After much study, my experts and I have concluded that Invisible Boy by ‘Invisible Boy’ works as ideal theme music for the pensive traveller or even just for someone relaxing on a bus. As I listened to it I pictured beaches at the twilight hour, the American Wild West and long hours in transit, comforted by the promise of home. When I awoke from my trance, I was overcome with profuse joy and for some reason dressed as Ghandi but that’s irrelevant. The message I’m trying to get across here guys is that I liked the album.

“As I listened to it I pictured beaches at the twilight hour, the American Wild West and long hours in transit, comforted by the promise of home”

Chris Bierden the apparently ‘Invisible Boy’ has created a collection of profoundly gripping tracks that each emanate the potency of true anthems and have a sophisticated completeness to  them that results from their thick and diverse layers of harmonically rich instrumentation, which have been expertly wound together in the studio with clearly a very meticulous focus, carefully avoiding any overproduction. This unique sound is achieved through all the basic ingredients you’d expect from any singer-songwriter, namely: guitars, bass, many different keyboard sounds (including piano) and percussion, again of many different forms. However, it would be harsh to call Invisible Boy’s sound basic but if we were going to categorize it, I’d say he has crafted all these elements into a very relaxing but dynamically-varied Neo-psychedelic rock sound with a smattering of many other genres such as blues, pop and indie rock. This sound provokes many emotional states predominantly one of haunting melancholy but within this there is something curiously innocent and magical that I haven’t heard in music for a while.

It is Invisible Boy’s vocals, most notably, that are the most striking element of the music and probably what gives it the most character and idiosyncrasy.

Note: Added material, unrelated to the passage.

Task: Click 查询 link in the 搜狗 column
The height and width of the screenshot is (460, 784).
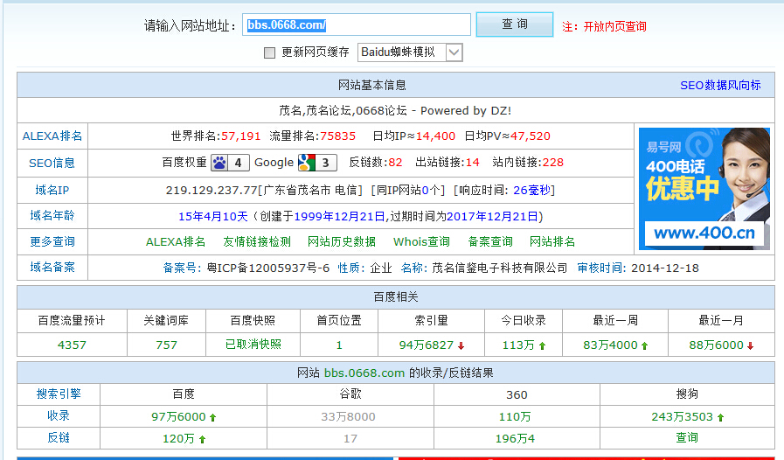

His voice has an enigmatic, androgynousness to it, which has unmistakable elements of the late David Bowie, especially when coupled with lamenting piano parts and the steady strum of guitar chords, most notable in songs like ‘Star Child’ and ‘All the Kids.’ In many of the songs, these enigmatic vocals are layered with various other accompanying vocal lines that add to the anthem-like nature of the tracks, at times similar to the passionate power of a gospel choir (seen in ‘So Long Living’) and at others with a sort of comforting and whimsical aesthetic (seen in ‘You Could Be Anything At All’).

“This sound provokes many emotional states predominantly one of haunting melancholy but within this there is something curiously innocent and magical that I haven’t heard in music for a while”

I realise that not everyone immediately relates to Neo-psychedelic rock but I truly believe you should all give this album a try and to give it the respect it deserves by listening to the whole bloody thing and not falling into the terribly modern habit of being close-minded. Don’t get me wrong I’ve suffered from this laziness too but in the case of this album you will actually be missing out.